On the left is a spike filter and attenuator. The transfer function for this single-pole filter is the usual \$K\frac{\omega_{_0}}{s+\omega_{_0}}\$ where, in this case, \$K=\frac{R_3}{R_1+R_2+R_3}\$ (kind of obvious) is the attenuation and \$\omega_{_0}=\frac{R_1+R_2+R_3}{R_1 C_1\left(R_2+R_3\right)}\$ is the angular frequency for the low-pass cross-over point.

You should set \$K\$ such that the attenuated input to the BJTs is safely limited (\$1\:\text{mA}\$ or less, probably.) However, the more current you permit the narrower the pulse. So there is some balancing here.

You should set \$\omega_{_0}\$ so that it doesn't impact anything at the line frequency (you do not want any phase-shift as that defeats the point of the circuit), but where it also simultaneously filters out spikes. (Anyone turning on a motor [or worse, an x-ray machine] can generate spikes that ride on the AC.) Where you set it is up to you, but I'm vaguely thinking in the area of \$5 \:\text{kHz}\$, more or less. (I'm assuming you understand that \$\omega_{_0}=2\pi\,f_{_0}\$.)

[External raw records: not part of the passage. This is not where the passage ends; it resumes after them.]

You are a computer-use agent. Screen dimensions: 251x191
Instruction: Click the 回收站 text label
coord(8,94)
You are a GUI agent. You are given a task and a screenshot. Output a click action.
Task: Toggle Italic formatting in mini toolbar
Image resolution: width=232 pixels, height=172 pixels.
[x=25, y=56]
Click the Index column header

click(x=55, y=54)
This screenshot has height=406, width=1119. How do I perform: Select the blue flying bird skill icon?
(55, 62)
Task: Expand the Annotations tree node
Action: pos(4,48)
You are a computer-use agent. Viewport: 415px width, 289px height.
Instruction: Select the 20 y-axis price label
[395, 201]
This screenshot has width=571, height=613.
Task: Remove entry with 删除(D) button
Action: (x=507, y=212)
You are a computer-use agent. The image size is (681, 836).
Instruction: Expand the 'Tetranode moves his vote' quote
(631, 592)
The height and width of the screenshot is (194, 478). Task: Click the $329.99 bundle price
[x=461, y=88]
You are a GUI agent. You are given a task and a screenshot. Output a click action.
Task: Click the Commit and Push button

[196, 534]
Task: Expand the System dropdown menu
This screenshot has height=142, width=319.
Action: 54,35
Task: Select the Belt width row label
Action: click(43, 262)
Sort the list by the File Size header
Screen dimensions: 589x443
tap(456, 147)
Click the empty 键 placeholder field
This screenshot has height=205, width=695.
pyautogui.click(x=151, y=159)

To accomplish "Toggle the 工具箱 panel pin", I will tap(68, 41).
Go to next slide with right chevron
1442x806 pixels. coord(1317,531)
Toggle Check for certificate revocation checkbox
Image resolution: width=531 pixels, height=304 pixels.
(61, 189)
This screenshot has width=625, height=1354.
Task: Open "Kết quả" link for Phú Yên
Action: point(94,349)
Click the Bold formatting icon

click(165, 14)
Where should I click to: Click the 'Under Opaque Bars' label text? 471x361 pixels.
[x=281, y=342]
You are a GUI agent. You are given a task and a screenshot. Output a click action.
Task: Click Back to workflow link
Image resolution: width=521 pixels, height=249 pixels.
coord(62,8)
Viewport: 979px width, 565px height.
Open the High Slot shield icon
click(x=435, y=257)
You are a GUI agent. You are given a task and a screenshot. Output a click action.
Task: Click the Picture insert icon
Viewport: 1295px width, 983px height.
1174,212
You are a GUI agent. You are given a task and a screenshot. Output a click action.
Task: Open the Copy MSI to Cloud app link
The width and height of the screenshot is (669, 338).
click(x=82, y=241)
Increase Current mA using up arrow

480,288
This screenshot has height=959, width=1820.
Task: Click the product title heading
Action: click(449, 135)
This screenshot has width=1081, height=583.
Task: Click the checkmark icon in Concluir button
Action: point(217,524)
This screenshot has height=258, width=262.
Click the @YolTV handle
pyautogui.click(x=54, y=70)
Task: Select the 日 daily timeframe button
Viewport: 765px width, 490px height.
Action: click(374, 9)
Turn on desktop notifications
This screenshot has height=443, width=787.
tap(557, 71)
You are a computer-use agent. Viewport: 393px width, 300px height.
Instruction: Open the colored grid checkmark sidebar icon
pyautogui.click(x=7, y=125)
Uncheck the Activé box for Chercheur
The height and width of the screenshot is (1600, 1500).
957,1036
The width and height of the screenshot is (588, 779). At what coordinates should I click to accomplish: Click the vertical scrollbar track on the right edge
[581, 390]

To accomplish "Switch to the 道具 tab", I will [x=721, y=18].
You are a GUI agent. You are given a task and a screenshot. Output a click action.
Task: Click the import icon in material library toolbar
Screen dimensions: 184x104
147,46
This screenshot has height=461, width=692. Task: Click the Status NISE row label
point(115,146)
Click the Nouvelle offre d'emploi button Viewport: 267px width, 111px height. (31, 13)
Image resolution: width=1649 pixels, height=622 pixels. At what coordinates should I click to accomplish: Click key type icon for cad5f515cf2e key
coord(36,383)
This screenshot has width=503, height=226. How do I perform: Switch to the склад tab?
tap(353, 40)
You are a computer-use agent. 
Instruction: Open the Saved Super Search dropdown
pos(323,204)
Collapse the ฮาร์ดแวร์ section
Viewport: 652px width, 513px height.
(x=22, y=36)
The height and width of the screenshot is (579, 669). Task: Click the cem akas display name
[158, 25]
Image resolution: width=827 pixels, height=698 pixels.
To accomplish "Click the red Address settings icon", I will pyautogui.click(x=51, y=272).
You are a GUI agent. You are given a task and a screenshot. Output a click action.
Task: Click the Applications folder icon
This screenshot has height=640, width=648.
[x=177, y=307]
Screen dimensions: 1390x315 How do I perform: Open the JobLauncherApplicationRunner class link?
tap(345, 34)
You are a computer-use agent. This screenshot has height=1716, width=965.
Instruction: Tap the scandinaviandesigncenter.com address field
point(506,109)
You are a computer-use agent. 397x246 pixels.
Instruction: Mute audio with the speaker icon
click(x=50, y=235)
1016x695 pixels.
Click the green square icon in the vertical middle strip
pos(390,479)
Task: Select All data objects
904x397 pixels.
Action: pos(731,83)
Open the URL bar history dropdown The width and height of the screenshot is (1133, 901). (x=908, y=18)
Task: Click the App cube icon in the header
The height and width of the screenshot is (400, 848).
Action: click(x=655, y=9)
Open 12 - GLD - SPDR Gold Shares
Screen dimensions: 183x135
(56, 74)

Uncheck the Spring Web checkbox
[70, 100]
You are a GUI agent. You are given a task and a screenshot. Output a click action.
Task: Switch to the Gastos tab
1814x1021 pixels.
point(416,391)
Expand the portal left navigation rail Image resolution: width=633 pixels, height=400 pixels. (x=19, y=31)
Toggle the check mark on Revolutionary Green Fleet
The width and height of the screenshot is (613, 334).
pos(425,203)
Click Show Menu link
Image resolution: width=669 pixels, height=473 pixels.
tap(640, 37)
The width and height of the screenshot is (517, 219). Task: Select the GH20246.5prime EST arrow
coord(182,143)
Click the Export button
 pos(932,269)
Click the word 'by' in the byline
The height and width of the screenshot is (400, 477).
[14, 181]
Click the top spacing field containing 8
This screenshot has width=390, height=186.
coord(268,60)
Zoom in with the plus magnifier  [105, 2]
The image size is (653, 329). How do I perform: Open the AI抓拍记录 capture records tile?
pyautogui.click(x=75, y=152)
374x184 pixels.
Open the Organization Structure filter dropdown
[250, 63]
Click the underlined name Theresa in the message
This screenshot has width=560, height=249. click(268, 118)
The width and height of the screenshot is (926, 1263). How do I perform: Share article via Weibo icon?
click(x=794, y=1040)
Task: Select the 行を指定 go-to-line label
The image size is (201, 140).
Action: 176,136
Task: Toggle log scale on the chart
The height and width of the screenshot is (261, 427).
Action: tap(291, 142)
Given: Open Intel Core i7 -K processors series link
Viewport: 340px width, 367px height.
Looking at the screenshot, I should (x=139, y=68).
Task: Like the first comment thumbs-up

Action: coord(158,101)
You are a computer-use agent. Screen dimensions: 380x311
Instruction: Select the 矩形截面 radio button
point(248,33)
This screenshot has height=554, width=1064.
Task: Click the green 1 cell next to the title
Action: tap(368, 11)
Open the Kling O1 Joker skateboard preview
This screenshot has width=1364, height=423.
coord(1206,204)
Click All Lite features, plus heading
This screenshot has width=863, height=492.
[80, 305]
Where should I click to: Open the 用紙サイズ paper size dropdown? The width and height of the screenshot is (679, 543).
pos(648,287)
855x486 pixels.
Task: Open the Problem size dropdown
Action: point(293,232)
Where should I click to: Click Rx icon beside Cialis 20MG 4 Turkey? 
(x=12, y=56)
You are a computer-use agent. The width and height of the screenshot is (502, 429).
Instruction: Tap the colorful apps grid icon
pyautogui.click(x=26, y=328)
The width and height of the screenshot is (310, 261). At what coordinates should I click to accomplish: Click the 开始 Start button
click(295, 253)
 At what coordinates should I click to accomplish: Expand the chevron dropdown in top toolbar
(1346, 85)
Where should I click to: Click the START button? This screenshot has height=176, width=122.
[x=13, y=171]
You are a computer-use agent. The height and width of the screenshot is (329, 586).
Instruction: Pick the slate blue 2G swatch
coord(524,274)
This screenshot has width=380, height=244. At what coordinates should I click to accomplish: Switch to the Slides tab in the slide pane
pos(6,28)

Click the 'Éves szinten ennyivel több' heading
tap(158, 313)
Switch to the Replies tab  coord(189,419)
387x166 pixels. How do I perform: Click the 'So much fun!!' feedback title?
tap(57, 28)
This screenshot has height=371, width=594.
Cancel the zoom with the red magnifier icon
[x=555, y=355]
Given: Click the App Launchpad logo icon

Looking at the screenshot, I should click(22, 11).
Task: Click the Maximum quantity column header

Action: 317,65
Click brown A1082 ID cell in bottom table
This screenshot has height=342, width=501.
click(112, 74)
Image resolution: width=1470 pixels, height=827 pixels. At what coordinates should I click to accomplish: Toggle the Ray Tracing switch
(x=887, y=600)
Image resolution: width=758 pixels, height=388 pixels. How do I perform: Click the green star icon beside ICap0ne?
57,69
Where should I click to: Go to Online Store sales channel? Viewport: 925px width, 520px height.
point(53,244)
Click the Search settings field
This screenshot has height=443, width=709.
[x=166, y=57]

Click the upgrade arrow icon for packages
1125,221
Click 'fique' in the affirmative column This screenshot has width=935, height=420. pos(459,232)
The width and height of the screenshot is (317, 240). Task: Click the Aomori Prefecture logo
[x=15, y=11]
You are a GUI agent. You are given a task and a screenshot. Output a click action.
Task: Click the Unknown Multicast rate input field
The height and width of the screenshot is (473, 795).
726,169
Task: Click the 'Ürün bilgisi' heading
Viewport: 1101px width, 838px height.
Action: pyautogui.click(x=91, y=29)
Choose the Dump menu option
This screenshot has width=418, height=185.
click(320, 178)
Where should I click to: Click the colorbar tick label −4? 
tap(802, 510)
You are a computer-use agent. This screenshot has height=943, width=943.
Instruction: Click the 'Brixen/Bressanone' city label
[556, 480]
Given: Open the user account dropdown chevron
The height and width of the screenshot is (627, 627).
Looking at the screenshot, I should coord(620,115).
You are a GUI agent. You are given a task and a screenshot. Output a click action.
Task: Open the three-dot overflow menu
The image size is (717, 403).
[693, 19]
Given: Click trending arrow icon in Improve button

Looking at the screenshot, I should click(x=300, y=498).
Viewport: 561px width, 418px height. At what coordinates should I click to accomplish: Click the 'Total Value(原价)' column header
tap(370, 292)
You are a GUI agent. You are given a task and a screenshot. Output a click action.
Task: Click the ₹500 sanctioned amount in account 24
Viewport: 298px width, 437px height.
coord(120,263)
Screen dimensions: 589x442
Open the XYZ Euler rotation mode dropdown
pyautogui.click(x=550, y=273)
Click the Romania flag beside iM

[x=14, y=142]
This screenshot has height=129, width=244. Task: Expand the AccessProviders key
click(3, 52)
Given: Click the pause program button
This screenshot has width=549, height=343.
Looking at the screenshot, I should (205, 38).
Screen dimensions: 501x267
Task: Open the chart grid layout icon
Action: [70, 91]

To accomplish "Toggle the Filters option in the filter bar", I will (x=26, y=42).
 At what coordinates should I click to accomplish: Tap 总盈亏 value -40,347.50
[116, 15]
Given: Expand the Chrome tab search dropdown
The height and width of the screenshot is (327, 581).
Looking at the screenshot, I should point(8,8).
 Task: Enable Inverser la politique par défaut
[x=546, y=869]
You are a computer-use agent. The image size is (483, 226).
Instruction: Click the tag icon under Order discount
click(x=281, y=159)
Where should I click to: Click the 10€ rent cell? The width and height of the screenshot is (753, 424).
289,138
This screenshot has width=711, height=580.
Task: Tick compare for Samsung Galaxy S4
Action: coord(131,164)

Note about safety: I'm still alive after more than a handful of decades. This means I've survived the stupid things and learned enough to reduce the odds of doing too many more of them, so far. But I'm as likely to recommend the wrong thing out of over-confidence, as the right thing. So I'll avoid saying much here except that you may want to carefully consider what to do about any single part failure, short or open. This aspect is your business, not mine. There aren't a lot of parts to consider, luckily.

I mentioned the need to now clamp the AC signal that results from this filter, so I'll discuss that aspect in the next two sections.

Positive-Going

The positive-going sub-circuit is a pretty obvious addition. It's just an NPN BJT (\$Q_1\$) arranged to clamp the AC signal when it rises positive with respect to neutral/ground and pull down hard on \$R_4\$ and cause \$V_{_\text{OUT}}\$ to be held LOW. \$R_4\$ is the obvious pull-up resistor here.

You can set this per your needs, though again details matter and making \$R_4\$ larger (a lighter load) may help \$Q_1\$ saturate a little closer to the zero-cross region you want. I'm sure you can work out reasonable values. But I'd suggest anything from about \$15\:\text{k}\Omega\$ to about \$33\:\text{k}\Omega\$ might be something to consider -- depending of course upon whatever you wind up tying to \$V_{_\text{OUT}}\$ as its load circuit.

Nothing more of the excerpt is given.